To resolve this new reality unfolding within the state, the government must classify returnees based on their severity. That is why there is a need for strict screening and viral testing for the returnees. We cannot handle a positive case in local quarantine centres. What I’m suggesting here is that the quarantine centre must be classified according to the health status of the returnees.

Therefore, let’s manage to quarantine those who tested negative in locally operated centres. There is a need for awareness programs to ensure that the inmates follow basic safety protocols.  For this end, we can use educated people from the village where the centres locate, or from neighbouring towns or leikais. Even the government can use college lecturers and other government employees to do the job.

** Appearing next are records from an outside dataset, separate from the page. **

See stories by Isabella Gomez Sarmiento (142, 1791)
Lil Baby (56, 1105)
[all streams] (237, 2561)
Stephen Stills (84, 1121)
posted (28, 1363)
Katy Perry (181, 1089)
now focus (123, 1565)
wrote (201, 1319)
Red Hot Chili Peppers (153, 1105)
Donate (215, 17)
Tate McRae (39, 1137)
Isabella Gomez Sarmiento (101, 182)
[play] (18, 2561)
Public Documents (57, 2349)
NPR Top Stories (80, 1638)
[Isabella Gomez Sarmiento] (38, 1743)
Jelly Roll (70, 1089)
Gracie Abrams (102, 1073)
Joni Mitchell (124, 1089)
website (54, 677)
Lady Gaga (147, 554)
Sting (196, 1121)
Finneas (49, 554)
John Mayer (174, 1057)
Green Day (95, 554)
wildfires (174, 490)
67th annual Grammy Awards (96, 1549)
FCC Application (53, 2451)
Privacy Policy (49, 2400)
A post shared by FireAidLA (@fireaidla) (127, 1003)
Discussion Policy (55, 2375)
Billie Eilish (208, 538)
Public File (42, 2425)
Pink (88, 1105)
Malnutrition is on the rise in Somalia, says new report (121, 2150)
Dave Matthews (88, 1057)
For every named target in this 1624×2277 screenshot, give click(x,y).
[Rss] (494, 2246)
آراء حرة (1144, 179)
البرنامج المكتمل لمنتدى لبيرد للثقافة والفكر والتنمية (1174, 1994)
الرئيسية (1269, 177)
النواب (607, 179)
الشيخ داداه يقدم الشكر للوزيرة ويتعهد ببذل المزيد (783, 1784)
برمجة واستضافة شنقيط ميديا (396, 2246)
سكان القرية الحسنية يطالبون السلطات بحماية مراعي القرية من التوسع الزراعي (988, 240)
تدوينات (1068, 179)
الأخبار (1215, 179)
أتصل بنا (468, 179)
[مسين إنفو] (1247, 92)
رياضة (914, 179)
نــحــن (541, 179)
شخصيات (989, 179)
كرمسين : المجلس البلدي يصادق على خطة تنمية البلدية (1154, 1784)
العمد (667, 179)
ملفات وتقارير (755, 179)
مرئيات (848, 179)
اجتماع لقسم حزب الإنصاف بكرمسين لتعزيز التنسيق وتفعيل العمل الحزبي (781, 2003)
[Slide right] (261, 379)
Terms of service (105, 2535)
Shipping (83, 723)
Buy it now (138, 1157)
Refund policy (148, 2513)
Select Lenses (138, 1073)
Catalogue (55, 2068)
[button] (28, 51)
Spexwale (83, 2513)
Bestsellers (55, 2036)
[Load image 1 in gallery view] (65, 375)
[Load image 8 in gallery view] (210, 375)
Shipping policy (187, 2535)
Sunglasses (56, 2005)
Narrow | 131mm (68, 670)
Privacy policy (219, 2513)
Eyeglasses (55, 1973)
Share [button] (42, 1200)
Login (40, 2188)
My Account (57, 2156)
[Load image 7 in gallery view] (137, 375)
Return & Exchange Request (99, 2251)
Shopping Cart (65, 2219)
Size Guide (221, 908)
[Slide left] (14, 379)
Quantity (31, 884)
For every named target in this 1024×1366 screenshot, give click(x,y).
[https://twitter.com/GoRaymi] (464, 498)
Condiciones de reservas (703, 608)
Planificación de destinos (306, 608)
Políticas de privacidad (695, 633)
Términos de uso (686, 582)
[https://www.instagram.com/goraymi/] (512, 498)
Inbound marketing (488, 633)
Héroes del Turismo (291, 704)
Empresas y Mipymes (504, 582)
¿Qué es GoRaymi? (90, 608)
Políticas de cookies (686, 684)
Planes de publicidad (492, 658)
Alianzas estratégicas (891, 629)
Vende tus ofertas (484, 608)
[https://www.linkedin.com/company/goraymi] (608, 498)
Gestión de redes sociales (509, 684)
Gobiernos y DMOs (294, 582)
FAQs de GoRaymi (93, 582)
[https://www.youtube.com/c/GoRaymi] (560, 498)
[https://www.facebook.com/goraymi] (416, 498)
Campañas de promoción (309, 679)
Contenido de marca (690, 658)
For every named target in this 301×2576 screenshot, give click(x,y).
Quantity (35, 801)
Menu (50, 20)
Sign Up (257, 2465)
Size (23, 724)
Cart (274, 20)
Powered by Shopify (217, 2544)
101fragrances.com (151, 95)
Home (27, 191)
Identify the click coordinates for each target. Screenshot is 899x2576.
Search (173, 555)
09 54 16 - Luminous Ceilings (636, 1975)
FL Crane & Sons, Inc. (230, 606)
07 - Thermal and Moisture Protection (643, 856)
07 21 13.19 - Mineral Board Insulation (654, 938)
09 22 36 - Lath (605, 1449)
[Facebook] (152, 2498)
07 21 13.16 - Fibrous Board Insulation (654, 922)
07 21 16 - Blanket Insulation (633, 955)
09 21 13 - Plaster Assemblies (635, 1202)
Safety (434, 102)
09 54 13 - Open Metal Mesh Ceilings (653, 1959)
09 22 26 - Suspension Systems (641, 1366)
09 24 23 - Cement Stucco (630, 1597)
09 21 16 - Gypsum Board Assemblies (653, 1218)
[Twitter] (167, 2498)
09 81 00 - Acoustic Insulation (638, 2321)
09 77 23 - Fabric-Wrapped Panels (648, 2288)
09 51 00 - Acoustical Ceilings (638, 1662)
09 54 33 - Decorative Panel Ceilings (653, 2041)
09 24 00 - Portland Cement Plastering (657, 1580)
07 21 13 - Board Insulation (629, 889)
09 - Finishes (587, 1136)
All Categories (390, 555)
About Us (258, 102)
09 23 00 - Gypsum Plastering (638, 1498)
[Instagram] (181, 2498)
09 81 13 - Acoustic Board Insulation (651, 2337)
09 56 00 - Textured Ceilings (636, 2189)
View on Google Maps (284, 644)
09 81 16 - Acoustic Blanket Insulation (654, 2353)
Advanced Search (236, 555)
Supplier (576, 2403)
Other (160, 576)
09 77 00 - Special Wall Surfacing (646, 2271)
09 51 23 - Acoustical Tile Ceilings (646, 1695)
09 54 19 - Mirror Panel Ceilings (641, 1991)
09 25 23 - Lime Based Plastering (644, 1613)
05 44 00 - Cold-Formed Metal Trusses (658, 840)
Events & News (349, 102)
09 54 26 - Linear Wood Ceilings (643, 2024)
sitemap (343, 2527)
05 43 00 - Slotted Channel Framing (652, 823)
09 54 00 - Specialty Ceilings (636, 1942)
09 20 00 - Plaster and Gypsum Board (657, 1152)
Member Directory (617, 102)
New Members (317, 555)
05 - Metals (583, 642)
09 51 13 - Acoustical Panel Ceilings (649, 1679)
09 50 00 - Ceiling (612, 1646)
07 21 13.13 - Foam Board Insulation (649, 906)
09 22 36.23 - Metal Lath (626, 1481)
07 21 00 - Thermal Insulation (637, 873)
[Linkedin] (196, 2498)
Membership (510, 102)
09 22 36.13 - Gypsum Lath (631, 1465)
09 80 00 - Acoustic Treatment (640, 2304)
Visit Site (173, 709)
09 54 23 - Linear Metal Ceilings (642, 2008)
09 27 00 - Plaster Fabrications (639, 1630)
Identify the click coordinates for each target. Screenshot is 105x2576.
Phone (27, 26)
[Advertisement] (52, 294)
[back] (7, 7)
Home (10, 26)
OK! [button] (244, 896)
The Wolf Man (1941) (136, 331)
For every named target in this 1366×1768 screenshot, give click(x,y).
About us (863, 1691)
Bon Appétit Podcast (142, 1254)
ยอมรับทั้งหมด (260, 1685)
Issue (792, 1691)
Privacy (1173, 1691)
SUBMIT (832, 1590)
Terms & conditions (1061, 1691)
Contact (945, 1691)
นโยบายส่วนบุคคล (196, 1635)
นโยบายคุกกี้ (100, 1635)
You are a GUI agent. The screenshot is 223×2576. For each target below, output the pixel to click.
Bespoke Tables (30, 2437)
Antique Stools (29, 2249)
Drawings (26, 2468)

On the flip side, we can train our local educated youth to carry out pandemic awareness programmes. It would not take a long time to prepare a few young people for this purpose. In a single day, we can train hundreds of young people and use them the next day.

Some may argue that there is still no indication of community transmission, why is there a need for communitization? The simple response to the question is that we need it to avoid community transmission, which, if ever happened, cannot be managed by the current health care system.  If the principle of ‘prevention is better than cure is correct, ‘communitization is the right approach.

Coming back to the main point and emphasizing the need for careful categorization of returnees and quarantine centres, those who have not yet been tested must be placed in institutionalized quarantine centres until they have been tested or for 14 days (incubation period). All that have tested positive or are COVID-19 patients would need to be referred to hospitals fitted with a COVID care centre.

Based on what we know about the virus so far, some of the COVID-positives do not exhibit any signs. They are risky since these asymptomatic can spread the virus to others. Therefore, asymptomatic and mild cases should be quarantined separately. Of these, there could be patients with life-threatening symptoms that cannot be treated in quarantine centres. They should preferably be taken to a hospital with a COVID treatment facility.

If we are fighting this way, we can reduce the amount of money spent by the state on this. The amount of money thus spared can be used for other essential things like buying ventilators, PPE or other COVID fighting equipment. Often we have seen all the inmates in the government run quarantine centres are complaining against the government, forgetting what they can do for themselves or the state. If the communitization programs started, they would become more responsible.

Finally, we can recall the Marxist tenet ‘from each according to his ability, to each according to his needs.  I remember it here because the essence of communism can be found in communitization as both ideas are based on the notion of mutual sharing of human suffering. The above mantra is the only mantra that we can sing while we’re fighting COVID. And if we continue to fight the COVID this way, not only can we tame the virus, the post-COVID society will also be qualitatively different and more progressive than the pre-COVID one.